Generating Text from Uniform Meaning Representation
Emma Markle | Reihaneh Iranmanesh | Shira Wein
Proceedings of the 14th International Joint Conference on Natural Language Processing and the 4th Conference of the Asia-Pacific Chapter of the Association for Computational Linguistics
Emma Markle | Reihaneh Iranmanesh | Shira Wein
Proceedings of the 14th International Joint Conference on Natural Language Processing and the 4th Conference of the Asia-Pacific Chapter of the Association for Computational Linguistics
Uniform Meaning Representation (UMR) is a recently developed graph-based semantic representation, which expands on Abstract Meaning Representation (AMR) in a number of ways, in particular through the inclusion of document-level information and multilingual flexibility.

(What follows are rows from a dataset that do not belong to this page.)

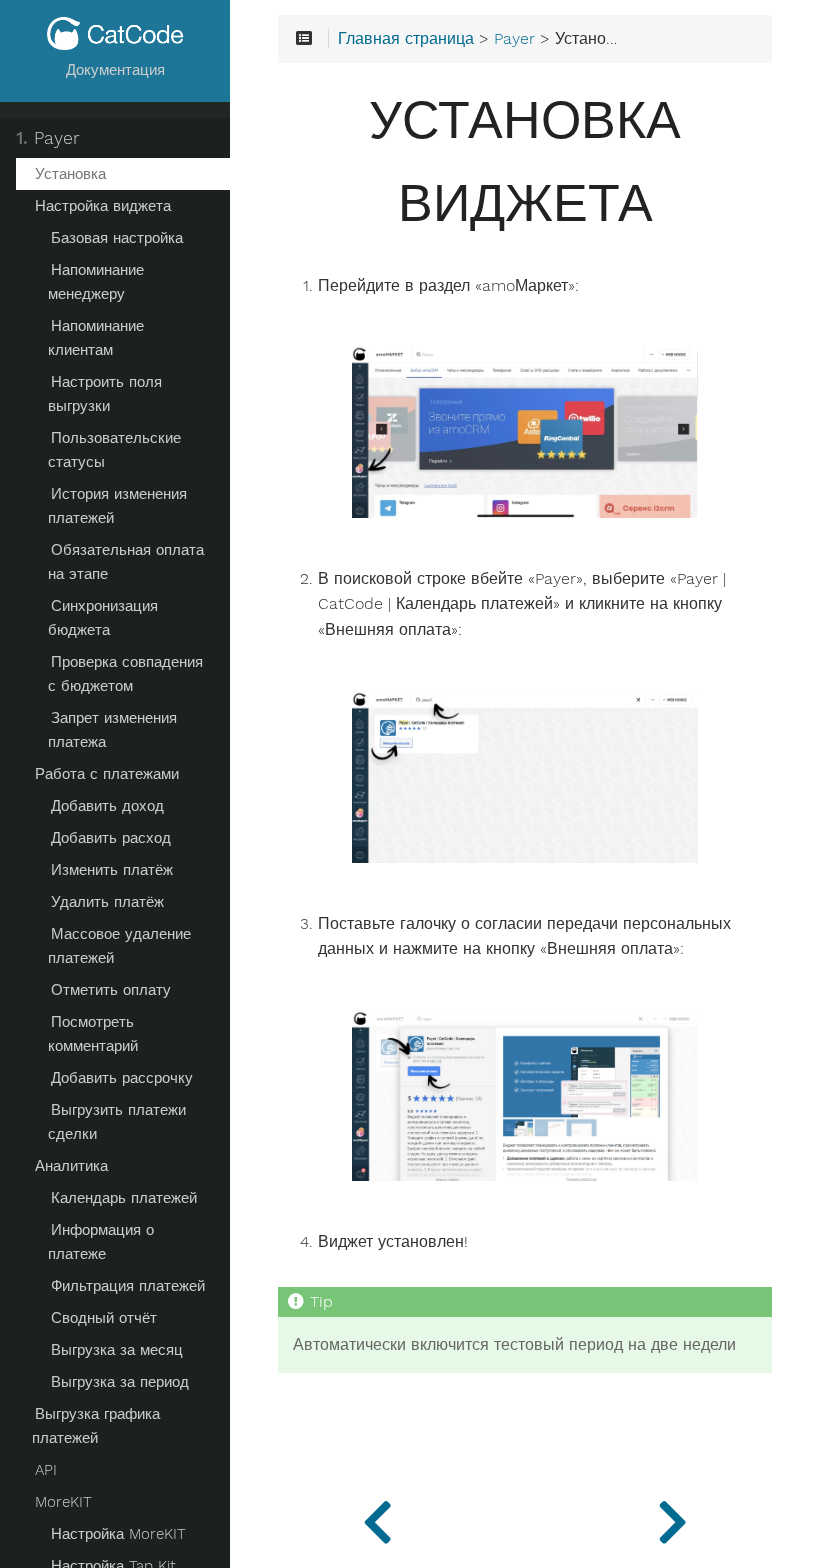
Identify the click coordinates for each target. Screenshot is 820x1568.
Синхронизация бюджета (103, 618)
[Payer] (377, 1518)
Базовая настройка (117, 238)
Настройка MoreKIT (118, 1534)
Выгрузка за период (120, 1382)
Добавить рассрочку (122, 1078)
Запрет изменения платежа (112, 730)
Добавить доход (107, 806)
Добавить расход (111, 838)
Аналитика (71, 1166)
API (46, 1470)
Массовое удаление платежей (119, 946)
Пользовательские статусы (114, 450)
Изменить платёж (112, 870)
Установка (70, 174)
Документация (115, 70)
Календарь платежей (124, 1198)
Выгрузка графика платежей (96, 1426)
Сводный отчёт (104, 1318)
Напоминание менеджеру (96, 282)
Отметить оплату (111, 990)
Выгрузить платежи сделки (117, 1122)
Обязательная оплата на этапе (126, 562)
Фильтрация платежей (128, 1286)
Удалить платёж (107, 902)
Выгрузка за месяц (117, 1350)
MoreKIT (63, 1502)
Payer (48, 138)
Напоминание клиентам (96, 338)
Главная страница (406, 39)
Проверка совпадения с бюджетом (125, 674)
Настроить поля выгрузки (105, 394)
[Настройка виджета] (672, 1518)
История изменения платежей (117, 506)
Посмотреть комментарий (93, 1034)
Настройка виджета (103, 206)
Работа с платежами (107, 774)
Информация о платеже (101, 1242)
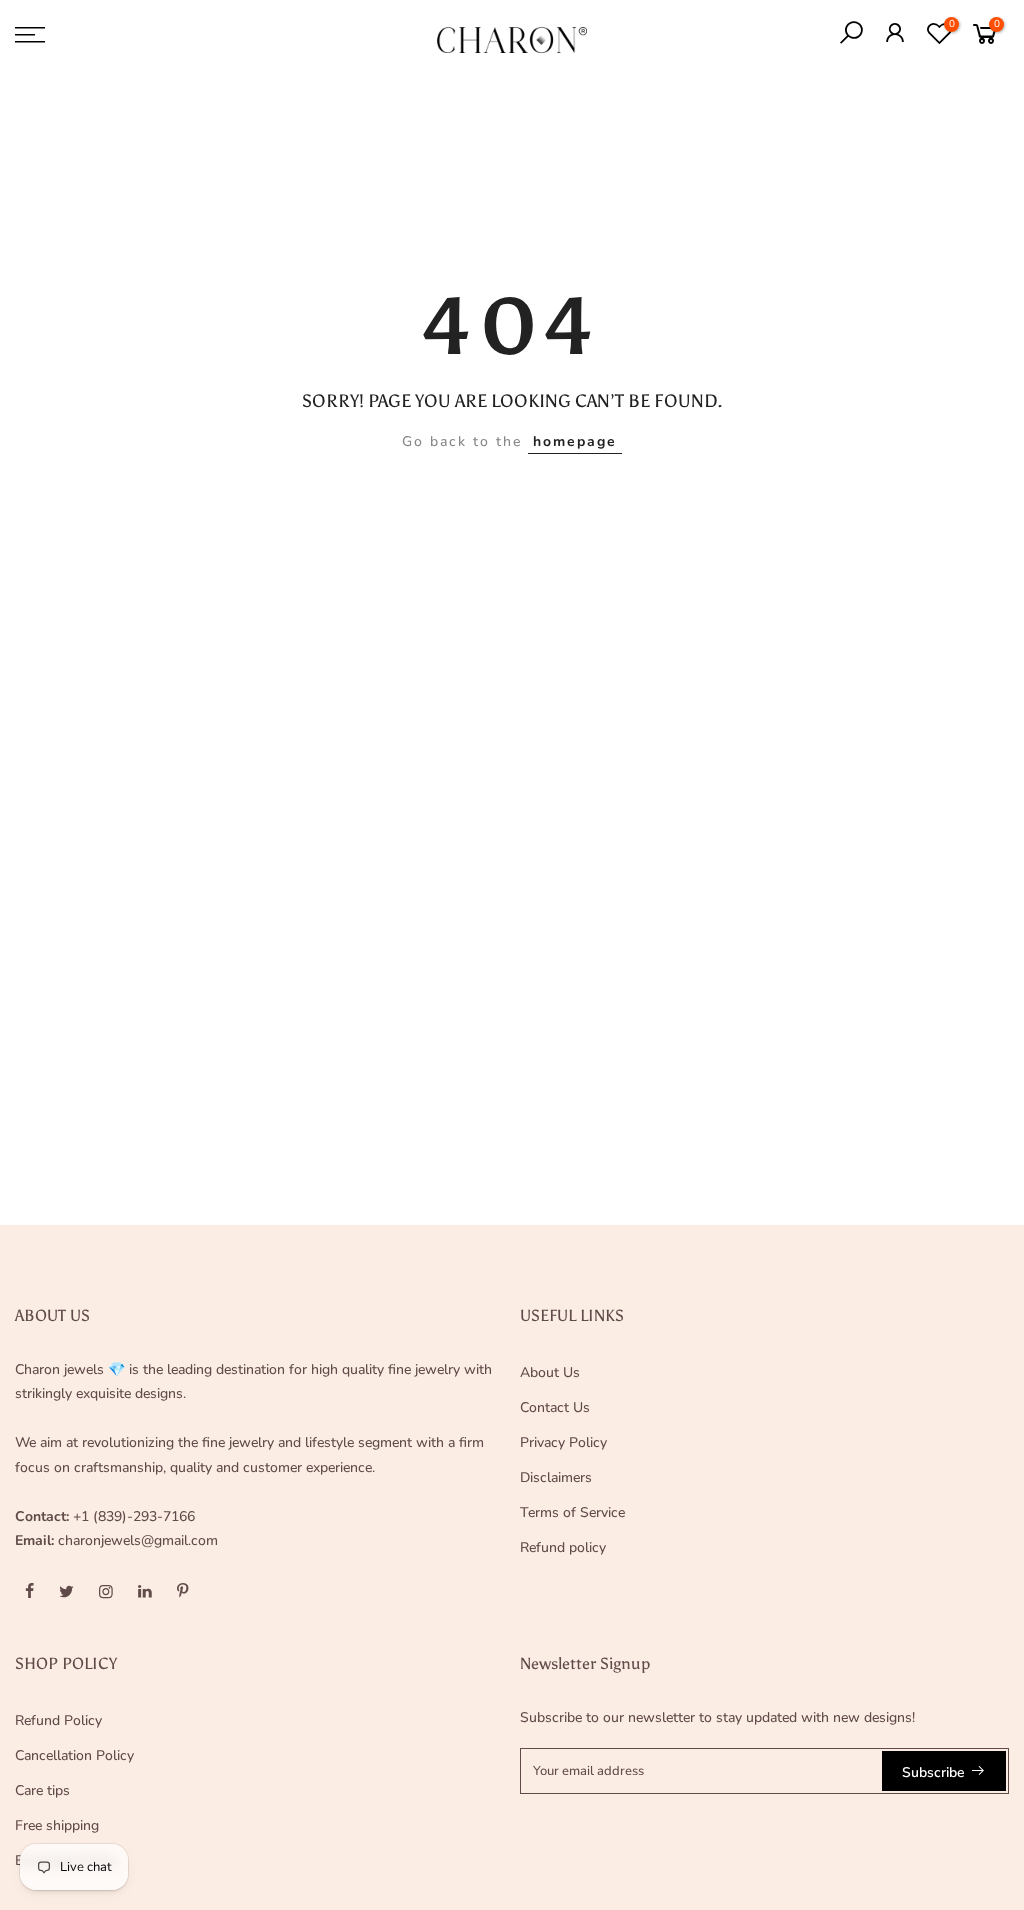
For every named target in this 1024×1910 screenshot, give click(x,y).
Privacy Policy (563, 1442)
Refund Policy (58, 1720)
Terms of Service (572, 1512)
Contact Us (555, 1407)
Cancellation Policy (74, 1755)
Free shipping (57, 1825)
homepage (575, 441)
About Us (550, 1372)
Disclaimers (556, 1477)
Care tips (42, 1790)
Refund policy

In order to effectively adopt and leverage UMR for downstream tasks, efforts must be placed toward developing a UMR technological ecosystem. Though only a small amount of UMR annotations have been produced to date, in this work, we investigate the first approaches to producing text from multilingual UMR graphs. Exploiting the structural similarity between UMR and AMR graphs and the wide availability of AMR technologies, we introduce (1) a baseline approach which passes UMR graphs to AMR-to-text generation models, (2) a pipeline conversion of UMR to AMR, then using AMR-to-text generation models, and (3) a fine-tuning approach for both foundation models and AMR-to-text generation models with UMR data. Our best performing models achieve multilingual BERTscores of 0.825 for English and 0.882 for Chinese, a promising indication of the effectiveness of fine-tuning approaches for UMR-to-text generation even with limited UMR data.